Maybe, but leaving that part out is malpractice.

[–] Halcyon@discuss.tchncs.de 2 points 2 hours ago* (last edited 2 hours ago) (1 children)

It's not semantic – it's completely different things happening if there's real consciousness and compassion present based on lifeforms on one hand or a mere simulation of that in form of a text output on the other hand that only superficially looks like there's something intelligent.

People regularly fall for the illusion and project their own feelings into the machine while reading the text output of an LLM. Many are not capable of differentiating and the chatbots are designed in a way to make it more and more difficult to recognize synthetic output.

Humans are good in projecting their own feelings into things they see, just look at all the cat or dog owners who believe they can read the thoughts of their "babies" from their facial expressions.

[–] communist@lemmy.frozeninferno.xyz 1 points 45 minutes ago* (last edited 43 minutes ago)

It's semantic because it's really about language. Who cares that it's not doing that like a human would, everyone who knows anything knows that and they were clearly using language in a less cumbersome way.

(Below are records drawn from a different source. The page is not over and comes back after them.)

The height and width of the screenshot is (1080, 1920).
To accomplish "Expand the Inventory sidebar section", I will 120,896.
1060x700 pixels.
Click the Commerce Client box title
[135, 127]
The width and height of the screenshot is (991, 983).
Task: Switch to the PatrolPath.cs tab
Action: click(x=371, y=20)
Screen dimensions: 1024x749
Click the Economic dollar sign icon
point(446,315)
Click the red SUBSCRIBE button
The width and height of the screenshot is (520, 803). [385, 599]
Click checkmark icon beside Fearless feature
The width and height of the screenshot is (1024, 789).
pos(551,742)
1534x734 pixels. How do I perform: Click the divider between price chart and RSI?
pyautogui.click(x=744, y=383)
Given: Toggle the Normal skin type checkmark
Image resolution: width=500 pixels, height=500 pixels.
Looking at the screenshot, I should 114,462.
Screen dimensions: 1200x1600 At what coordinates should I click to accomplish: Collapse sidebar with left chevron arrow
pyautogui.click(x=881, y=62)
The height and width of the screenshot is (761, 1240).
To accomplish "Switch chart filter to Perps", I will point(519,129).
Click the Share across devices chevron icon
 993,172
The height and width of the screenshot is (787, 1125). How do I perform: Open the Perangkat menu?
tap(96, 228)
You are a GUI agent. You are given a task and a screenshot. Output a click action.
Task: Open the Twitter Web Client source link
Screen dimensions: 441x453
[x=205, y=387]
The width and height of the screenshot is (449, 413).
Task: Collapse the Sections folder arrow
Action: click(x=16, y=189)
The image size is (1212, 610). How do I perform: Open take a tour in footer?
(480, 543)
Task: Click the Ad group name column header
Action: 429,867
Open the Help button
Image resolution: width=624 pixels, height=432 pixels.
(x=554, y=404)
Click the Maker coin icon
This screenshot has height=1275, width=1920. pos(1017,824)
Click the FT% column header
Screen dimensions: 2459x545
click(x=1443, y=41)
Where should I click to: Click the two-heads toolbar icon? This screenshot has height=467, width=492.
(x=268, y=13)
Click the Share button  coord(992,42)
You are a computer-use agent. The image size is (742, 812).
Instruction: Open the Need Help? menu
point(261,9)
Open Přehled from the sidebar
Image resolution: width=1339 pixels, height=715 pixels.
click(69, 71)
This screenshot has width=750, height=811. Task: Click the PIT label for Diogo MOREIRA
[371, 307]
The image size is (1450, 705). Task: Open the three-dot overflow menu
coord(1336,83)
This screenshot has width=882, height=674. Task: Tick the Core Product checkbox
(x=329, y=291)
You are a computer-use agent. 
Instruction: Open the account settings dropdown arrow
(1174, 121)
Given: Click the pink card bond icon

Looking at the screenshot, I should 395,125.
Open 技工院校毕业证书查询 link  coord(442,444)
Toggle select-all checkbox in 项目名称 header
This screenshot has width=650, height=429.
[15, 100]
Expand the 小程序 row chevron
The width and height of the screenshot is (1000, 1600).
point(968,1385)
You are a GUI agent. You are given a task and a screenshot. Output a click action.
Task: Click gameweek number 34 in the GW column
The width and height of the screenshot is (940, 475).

yes, everyone already knows what you're saying, but it doesn't matter and serves no purpose other than making it difficult to talk about their behaviours. The only workaround for this would be inventing new terms for when an ai does a behavior that resembles a human one. It'd be very cumbersome and add no value to any conversation.

to those not capable of understanding this or who disagree with you, what you're saying wouldn't convince them anyway, you're just adding noise to these conversations.